Ese asombroso, pero totalmente justificado, el cambio en los respaldos políticos con los que contaba el Gobierno que ha obligado a replantear muchos de los “inamovibles” y de las “líneas rojas” que se habían trazado los congresistas progresistas. Hoy, todos, incluso algunos de los faros filosóficos de la izquierda, son conscientes de que la reforma no pasará suavemente y saldrá bastante peluqueada de las plenarias en Cámara y Senado.

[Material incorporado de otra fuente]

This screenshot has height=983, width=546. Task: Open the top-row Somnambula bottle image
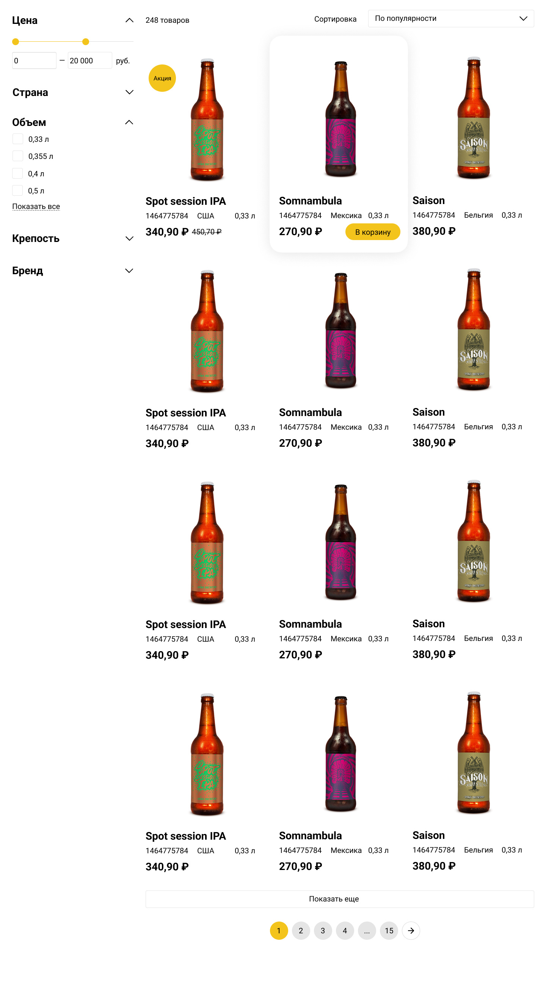[340, 119]
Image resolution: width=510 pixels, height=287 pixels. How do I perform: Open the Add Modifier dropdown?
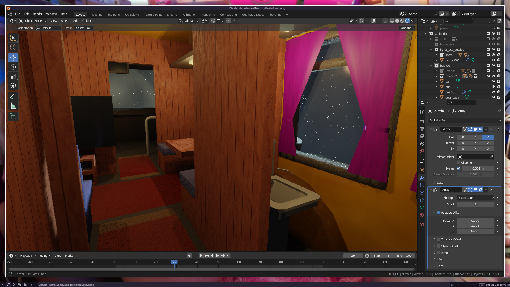point(465,120)
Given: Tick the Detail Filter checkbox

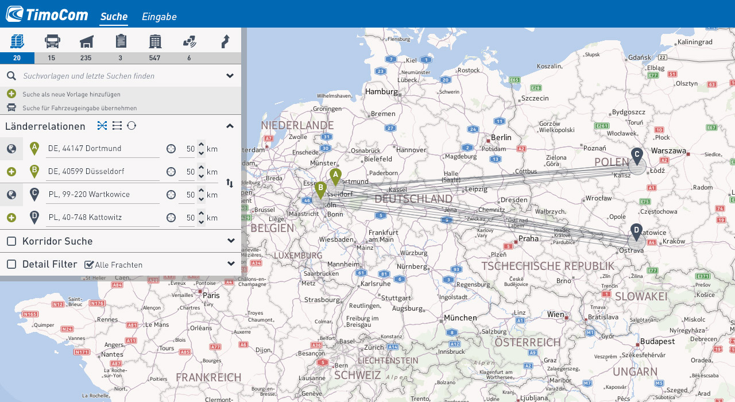Looking at the screenshot, I should coord(11,264).
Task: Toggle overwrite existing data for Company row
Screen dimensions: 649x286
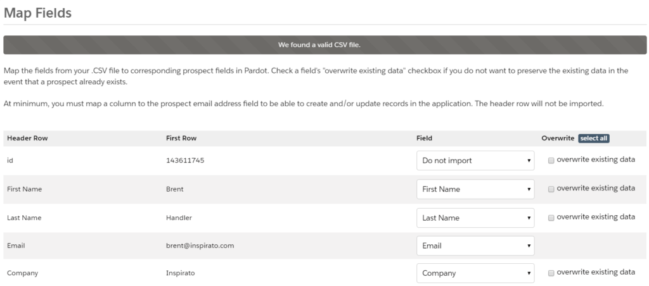Action: coord(551,273)

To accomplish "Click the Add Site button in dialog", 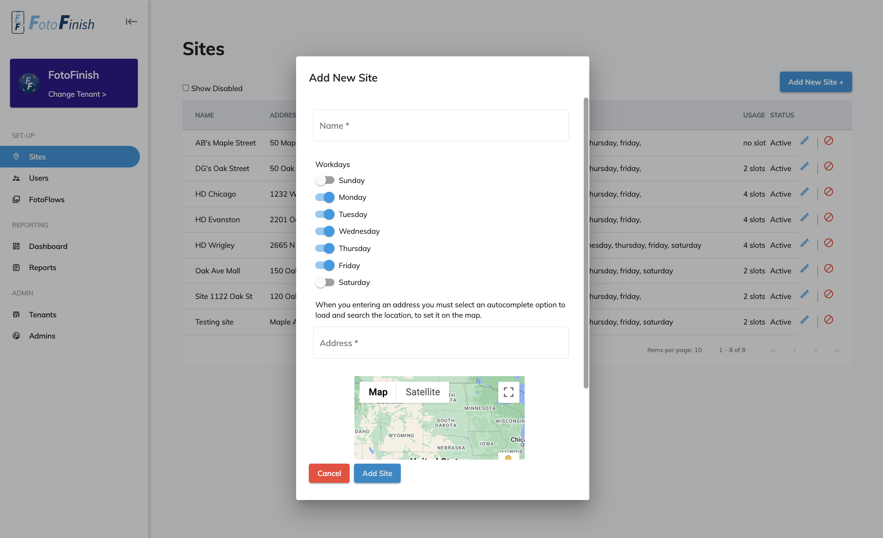I will [x=377, y=473].
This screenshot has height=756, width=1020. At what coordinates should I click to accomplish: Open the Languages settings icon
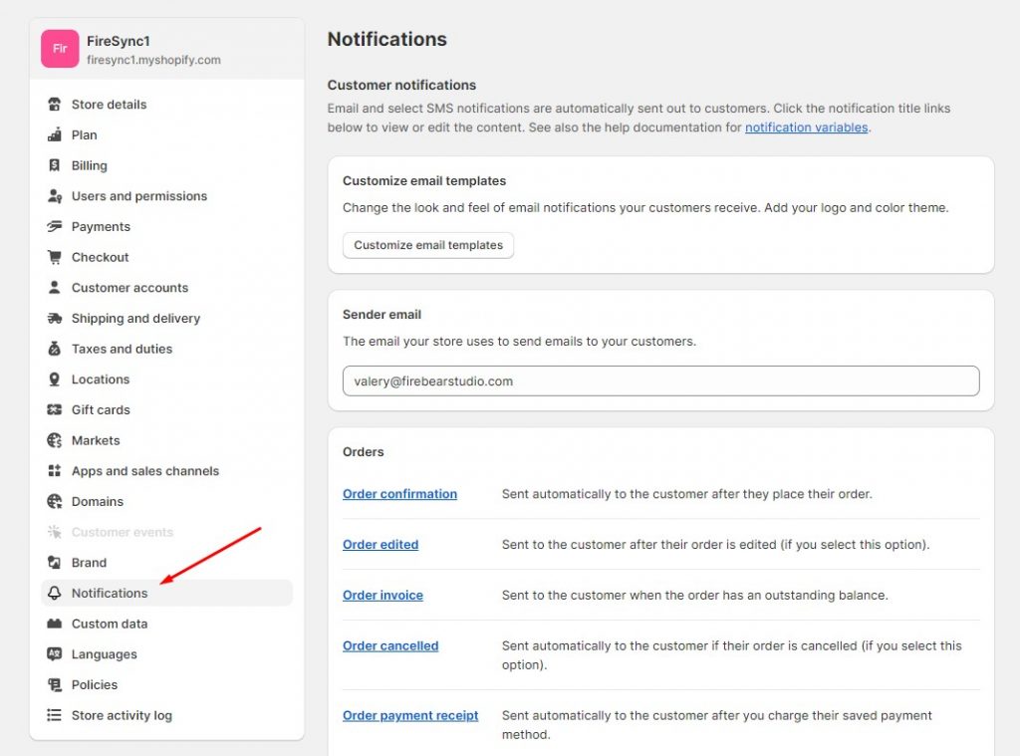pyautogui.click(x=53, y=654)
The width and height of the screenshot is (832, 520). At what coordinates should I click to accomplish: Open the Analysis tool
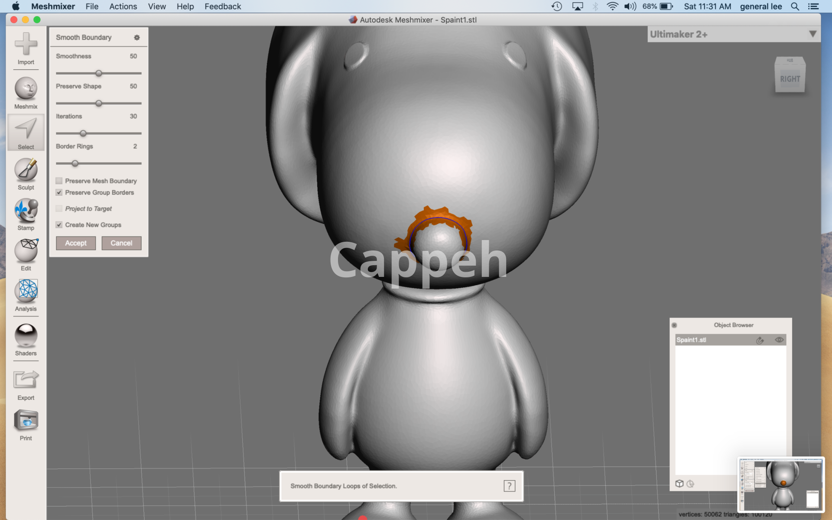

Conscientes de esa realidad, Petro y el ministro Ocampo han empezado a ceder en sus pretensiones e intentan tirarle algunas migajas a la oposición y a sus propias bancadas para que su paquete tributario no termine en lo que siempre terminan las reformas fiscales, en una reformita que engrose nuestro ya muy tortuoso sistema tributario.
En este caso optaron por retirar la propuesta históricamente fallida de imponer impuesto de renta a las pensiones. Creen que mostrándose “bondadosos” es posible que se aprueben los monstruos alcabaleros más tenebrosos de nuestra historia. Están convencidos de que, concediendo esa pequeña gabela, podrán calmar la tormenta y las preocupaciones de sus propias filas.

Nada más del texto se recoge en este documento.